══ TEXTO FORNECIDO

O dia 12, que é também dedicado às crianças,  foi consagrado à padroeira no século passado por decisão da Conferência Nacional dos Bispos do Brasil e neste tempo as festas que se fazem na cidade do interior de São Paulo constituem extraordinária manifestação de religiosidade, encontro de orações, de agradecimentos, de lágrimas e de emoções que se não consegue descrever.

Neste ano de 2024, o 12 é véspera do que se dá, desde muito tempo, no segundo domingo de outubro, na cidade de Belém do Pará, em honra de Nossa Senhora de Nazaré. É o Círio que atrai para o norte do País muitos milhares de pessoas que compõem interminável cordão de crentes que entre rezas e cânticos homenageiam e agradecem, proclamando louvores à Virgem Mãe, e sobre isso vou reproduzir, em parte, o que deixei em espaço semelhante em ano outro.

Era a padroeira de meu pai e foi segurando  imagem pequena da Santa em uma das mãos que ele enfrentou, em fria madrugada de 1948, um incêndio em meio à travessia da baía de Marajó, que destruiu o vapor Manauense, onde ele era Comissário,  e vitimou mais de 20 pessoas, entre passageiros e tripulantes da embarcação. O ícone de madeira tosca permaneceu em seu poder por todo o tempo do desastre e foi companheiro inseparável em grande parte de sua vida.

Dentre muitas versões sobre a origem da devoção  do povo paraense a Nossa Senhora, a mais aceita é a  encontrada em um manuscrito do bispo Dom João Evangelista narrando que no final do mês de outubro do ano de  1700 um homem simples, chamado Plácido José, teria levado para casa uma imagem que encontrara em lugar próximo de um igarapé, à beira de um córrego, e se teria surpreendido, no dia seguinte, com o fato de reencontrar o ícone no mesmo lugar do dia anterior, mesmo que o tivesse guardado em sua residência. Esse fato se teria repetido por dias seguidos, até o humilde homem compreender que naquele lugar havia de construir uma capelinha para abrigar o que encontrara. Não demorou para que muitos dos que por ali transitavam passassem a acender velas, deixar papéis escritos e, depois, até esculturas de cera indicativas, por certo, de graças recebidas. É onde se encontra construída hoje a Basílica Santuário de Nossa Senhora de Nazaré e ali continuam sendo depositados objetos que representam louvores por curas diversas obtidas por fiéis.

════
══ ITENS

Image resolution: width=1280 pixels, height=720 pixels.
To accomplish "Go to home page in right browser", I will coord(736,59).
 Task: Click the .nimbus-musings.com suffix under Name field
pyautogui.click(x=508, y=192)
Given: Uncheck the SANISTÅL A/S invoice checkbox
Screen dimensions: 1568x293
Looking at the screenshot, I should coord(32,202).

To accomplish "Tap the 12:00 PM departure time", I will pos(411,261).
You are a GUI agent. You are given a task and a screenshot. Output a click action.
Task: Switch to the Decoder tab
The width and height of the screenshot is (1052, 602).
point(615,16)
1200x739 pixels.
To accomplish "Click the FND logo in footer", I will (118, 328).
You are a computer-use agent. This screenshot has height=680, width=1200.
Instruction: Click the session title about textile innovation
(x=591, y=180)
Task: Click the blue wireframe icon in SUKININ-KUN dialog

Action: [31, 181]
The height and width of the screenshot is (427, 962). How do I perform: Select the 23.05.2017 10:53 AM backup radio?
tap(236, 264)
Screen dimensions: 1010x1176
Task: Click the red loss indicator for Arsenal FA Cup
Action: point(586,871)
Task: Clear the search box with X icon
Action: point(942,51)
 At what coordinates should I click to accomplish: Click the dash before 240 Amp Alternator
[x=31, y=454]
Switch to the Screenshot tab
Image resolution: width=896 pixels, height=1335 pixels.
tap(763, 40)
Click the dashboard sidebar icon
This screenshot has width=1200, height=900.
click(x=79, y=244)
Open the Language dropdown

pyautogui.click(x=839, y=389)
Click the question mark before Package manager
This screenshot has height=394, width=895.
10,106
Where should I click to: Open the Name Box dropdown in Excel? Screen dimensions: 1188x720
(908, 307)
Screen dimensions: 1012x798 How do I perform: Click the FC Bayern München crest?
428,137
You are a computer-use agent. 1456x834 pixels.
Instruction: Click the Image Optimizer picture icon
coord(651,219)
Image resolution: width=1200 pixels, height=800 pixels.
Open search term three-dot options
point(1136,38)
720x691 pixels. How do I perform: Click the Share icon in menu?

════

> [COMPLETE A SEGUIR]:
A. No texto sobre a devoção a Nossa Senhora de Nazaré, em que ano o incêndio destruiu o vapor Manauense?
B. Prossiga o texto sobre a devoção a Nossa Senhora de Nazaré a partir da última frase apresentada.

> [RESULTADOS EM ORDEM]:
A. Em 1948.

B.
Dizia-se, na época, que a imagem encontrada por Plácido teria pertencido a jesuítas portugueses que trabalharam na Província do Grão-Pará, o que teria autorizado o bispo Evangelista a enviar, em 1773, pedidos formais à rainha de Portugal D. Maria I e ao Papa Pio VI para realizar festividade em homenagem à Santa então já incorporada à crença do povo católico da região.

Em 1792, quando, afinal, a autorização foi obtida, o governante da província do Grão-Pará e Rio Negro, Francisco Coutinho, visitando a capela e constatando a devoção, decidiu fazer nos arredores uma feira de produtos agrícolas para atrair mais pessoas de outras localidades. Deu-se que o capitão-mor adoeceu e prometeu à santa que, obtida a cura, mandaria rezar uma missa em ação de graças e cuidaria de transportar a imagem no que hoje se chamaria de andor, procissão que de fato ocorreu em 8 de setembro de 1793 e é considerado o primeiro Círio de Nazaré.

Nos tempos atuais, há uma semana inteira dedicada a homenagear a Virgem, com celebrações e festividades preparadas ao longo de todo o ano, atraindo pessoas das mais diferentes nacionalidades e funcionando como importante atração turística da região.

Na 6ª feira que antecede o auge da festa, há o traslado da imagem abençoada da Basílica até a igreja de Nossa Senhora das Graças, na cidade de Ananindeua, próxima de Belém, em cuja matriz permanece por toda a noite com grande quantidade de fiéis em vigília que se estende até a manhã do dia seguinte.

Às horas primeiras do sábado, também por via rodoviária, a imagem é conduzida em procissão até Icoaraci, já de volta à Capital, de onde retorna em corveta da Marinha do Brasil que comanda procissão de encantamento que se confunde com a beleza das águas que abençoa. É o Círio fluvial acompanhado, em festa e em contrição, por centenas de barcos regionais de diferentes portes, canoas, iates, todos lotados de devotos da Santa.

No porto, em solenidade de rigor militar, a imagem é entregue aos responsáveis pela Igreja e dali segue acompanhada por milhares de motociclistas e de ciclistas. É a moto romaria, que sai da Estação das Docas, onde a corveta aporta, em direção ao Colégio Gentil Bittencourt.

No final da tarde do sábado dá-se a procissão da trasladação, quando a imagem é conduzida em uma berlinda atrelada a uma corda de quase meio quilômetro de extensão, onde fiéis se amontoam em gesto extremo de devoção, com louvores, agradecimentos, preces, hinos, promessas e lágrimas, e é levada do  colégio Bittencourt para a Catedral da Sé, onde permanece sob vigília madrugada a dentro.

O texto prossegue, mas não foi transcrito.